第5シリーズ第1話「土蜘蛛の金五郎」は、遠藤太津朗演じる盗人の金五郎が平蔵殺しを目論んで、何とその殺しの依頼を浪人に化けた平蔵と岸井左馬之助に頼むお話。このエピソードから左馬之助を演じることになった竜雷太と平蔵の、金五郎を騙すための一騎討ちも見どころになっている。

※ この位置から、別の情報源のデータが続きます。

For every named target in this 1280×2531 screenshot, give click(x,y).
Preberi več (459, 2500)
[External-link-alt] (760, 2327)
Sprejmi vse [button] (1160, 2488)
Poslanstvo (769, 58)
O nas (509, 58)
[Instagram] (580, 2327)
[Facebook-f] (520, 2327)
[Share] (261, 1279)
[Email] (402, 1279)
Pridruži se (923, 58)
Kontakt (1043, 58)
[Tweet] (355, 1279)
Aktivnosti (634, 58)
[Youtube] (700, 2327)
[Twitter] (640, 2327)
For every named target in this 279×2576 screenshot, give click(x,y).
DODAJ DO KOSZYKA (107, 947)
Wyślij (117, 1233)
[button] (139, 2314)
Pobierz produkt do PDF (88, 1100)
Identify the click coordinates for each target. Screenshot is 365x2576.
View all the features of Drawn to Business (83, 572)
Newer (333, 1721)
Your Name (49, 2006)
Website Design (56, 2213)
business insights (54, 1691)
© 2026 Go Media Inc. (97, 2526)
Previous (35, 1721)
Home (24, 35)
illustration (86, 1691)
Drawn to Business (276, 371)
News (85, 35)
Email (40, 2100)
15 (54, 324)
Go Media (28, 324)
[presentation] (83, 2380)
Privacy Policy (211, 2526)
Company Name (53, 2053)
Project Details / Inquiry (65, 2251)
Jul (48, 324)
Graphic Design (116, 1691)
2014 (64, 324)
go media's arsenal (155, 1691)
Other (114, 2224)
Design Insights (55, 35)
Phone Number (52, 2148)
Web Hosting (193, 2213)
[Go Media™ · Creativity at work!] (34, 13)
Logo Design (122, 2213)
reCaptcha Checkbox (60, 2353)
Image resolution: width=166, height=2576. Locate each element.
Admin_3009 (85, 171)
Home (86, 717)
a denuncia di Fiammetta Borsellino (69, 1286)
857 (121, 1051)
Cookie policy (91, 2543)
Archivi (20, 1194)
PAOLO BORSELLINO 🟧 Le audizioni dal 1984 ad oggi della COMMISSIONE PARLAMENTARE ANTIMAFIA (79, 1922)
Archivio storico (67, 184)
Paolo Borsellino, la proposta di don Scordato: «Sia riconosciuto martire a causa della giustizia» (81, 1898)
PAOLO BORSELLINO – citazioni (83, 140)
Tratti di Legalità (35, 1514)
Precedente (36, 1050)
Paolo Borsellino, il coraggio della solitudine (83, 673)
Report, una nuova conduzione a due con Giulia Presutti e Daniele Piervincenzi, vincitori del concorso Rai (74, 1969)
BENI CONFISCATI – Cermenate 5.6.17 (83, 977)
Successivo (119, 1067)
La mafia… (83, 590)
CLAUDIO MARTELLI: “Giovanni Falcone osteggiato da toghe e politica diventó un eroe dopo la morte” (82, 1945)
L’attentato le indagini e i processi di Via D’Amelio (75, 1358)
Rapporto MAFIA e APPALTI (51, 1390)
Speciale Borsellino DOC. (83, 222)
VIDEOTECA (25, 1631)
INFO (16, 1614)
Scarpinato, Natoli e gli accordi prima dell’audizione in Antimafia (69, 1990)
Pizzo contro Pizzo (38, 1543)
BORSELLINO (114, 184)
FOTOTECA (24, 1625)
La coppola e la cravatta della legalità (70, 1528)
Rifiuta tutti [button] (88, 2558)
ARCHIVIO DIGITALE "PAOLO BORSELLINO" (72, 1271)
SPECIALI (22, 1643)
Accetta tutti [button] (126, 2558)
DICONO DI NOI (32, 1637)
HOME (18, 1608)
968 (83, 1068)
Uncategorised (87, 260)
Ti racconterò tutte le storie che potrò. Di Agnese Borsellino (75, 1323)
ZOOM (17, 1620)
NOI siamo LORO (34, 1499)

物語の中で金五郎が隠れ蓑にしている表の商売は“どんぶり屋”という飯屋。一膳飯屋でも二十文はするというこの時代に、たった七文で飯が食い放題のこの店は大繁盛するが、それが逆に平蔵が金五郎を怪しむきっかけになる。飯屋が舞台となるため、美味しそうな惣菜料理も登場。平蔵が店の様子を探りに行った時に出されるのは『里芋と葱の含め煮』。また浪人に成りすました平蔵が金五郎の家で酒の肴にと勧められるのが『蒟蒻の白和え』だ。どちらもあまり手のかからない庶民の味だが、平蔵は美味しそうに舌鼓を打つ。鬼平の時代にはすでにたくさんの料理屋があったことが記録されているが、料理屋とは生簀に飼っている鯉の洗いを出すとか、長崎の卓袱料理を出すなど、即席では作れないコース料理を主体とした、予約が必要な高級店のこと。庶民は辻売りから屋台店、そして店舗へと姿を変えていった“煮売屋”を基本とする“食べ物屋”を愛用していて、平蔵や忠吾が探索の途中に立ち寄る多くは、気兼ねのいらない安価の“食べ物屋”である。平蔵の時代には上方を始め、地方から様々な料理が江戸へ入り込んでいたが、正調の江戸料理とはどんなものかといえば、基になっているのは武家料理。武家では盛り付けや味を吟味する役人がいるため、食べる人へ届くまでに時間がかかり、冷めても美味く食べられる料理が必要とされ、その味付けは剣術の稽古などで大量に汗をかくため、塩分が強め。一方では高級品だった砂糖をふんだんに使った、甘辛い味がもてはやされた。この武家料理の基本が庶民の生活にも根付いていったのである。平蔵が食べた煮物や白和えがどんな味だったかを想像しながら、このエピソードを観るのもいいのでは?